====== TASK DATA ======

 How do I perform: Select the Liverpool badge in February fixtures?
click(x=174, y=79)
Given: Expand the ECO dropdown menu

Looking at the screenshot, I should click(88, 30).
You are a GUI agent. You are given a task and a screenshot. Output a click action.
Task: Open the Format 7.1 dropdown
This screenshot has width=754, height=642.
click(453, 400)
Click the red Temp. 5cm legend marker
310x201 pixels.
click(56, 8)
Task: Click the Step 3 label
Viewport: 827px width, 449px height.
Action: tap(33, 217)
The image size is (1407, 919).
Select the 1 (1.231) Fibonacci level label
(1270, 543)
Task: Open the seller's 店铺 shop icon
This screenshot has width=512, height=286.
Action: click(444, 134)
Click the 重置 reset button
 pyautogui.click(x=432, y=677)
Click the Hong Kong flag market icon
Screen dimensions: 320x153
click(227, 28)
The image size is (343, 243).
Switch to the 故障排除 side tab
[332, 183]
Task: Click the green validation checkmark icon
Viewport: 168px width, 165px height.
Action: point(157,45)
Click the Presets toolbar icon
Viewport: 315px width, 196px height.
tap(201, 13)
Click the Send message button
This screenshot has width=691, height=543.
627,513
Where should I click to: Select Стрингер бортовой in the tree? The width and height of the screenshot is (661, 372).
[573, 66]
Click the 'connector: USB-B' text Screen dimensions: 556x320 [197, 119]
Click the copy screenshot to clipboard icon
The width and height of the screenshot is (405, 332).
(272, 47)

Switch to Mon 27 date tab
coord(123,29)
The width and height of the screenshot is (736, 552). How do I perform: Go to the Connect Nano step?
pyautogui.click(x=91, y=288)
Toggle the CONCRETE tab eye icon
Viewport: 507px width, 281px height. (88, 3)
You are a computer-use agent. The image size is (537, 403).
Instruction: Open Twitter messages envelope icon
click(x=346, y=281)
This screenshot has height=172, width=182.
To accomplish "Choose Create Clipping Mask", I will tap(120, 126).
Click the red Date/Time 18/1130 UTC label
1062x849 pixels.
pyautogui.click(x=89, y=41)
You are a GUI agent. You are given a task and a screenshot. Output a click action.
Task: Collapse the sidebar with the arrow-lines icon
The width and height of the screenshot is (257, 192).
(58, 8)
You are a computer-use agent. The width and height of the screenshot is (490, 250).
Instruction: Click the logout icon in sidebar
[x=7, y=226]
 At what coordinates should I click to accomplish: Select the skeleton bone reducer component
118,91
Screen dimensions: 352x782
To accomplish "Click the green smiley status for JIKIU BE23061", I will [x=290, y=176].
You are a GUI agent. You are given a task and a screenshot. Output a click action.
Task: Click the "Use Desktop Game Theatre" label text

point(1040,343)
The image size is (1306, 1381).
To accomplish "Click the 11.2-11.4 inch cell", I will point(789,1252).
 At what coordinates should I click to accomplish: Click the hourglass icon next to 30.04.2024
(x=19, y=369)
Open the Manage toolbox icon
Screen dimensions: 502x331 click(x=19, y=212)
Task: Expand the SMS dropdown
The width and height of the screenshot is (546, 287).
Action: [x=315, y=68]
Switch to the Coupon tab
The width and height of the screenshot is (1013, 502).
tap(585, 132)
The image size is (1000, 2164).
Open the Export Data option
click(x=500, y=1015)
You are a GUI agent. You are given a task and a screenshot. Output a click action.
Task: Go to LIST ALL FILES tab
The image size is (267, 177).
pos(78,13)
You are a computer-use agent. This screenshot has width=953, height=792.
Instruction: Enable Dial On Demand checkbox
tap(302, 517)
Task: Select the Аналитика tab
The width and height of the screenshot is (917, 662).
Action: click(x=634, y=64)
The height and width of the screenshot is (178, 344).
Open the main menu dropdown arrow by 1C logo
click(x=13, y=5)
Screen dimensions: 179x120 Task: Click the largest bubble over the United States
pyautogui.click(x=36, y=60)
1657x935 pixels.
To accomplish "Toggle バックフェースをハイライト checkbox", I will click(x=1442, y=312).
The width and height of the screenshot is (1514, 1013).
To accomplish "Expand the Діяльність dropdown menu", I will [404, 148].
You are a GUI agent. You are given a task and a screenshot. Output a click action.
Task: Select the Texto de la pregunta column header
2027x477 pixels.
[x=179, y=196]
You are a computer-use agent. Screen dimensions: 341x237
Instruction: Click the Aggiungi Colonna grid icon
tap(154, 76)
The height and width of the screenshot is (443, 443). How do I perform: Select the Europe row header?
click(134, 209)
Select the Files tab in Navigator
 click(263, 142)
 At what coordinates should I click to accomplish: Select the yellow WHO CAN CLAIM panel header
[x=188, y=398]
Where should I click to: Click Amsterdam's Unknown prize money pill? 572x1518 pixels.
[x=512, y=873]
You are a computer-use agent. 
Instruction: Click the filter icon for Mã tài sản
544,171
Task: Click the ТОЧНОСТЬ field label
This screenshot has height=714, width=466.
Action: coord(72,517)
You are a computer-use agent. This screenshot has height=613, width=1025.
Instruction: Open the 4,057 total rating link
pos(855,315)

======

:: WORK REQUEST ::
State how many lines in the listing above contain the string "green". Include no other words.

:: ANSWER AREA ::
2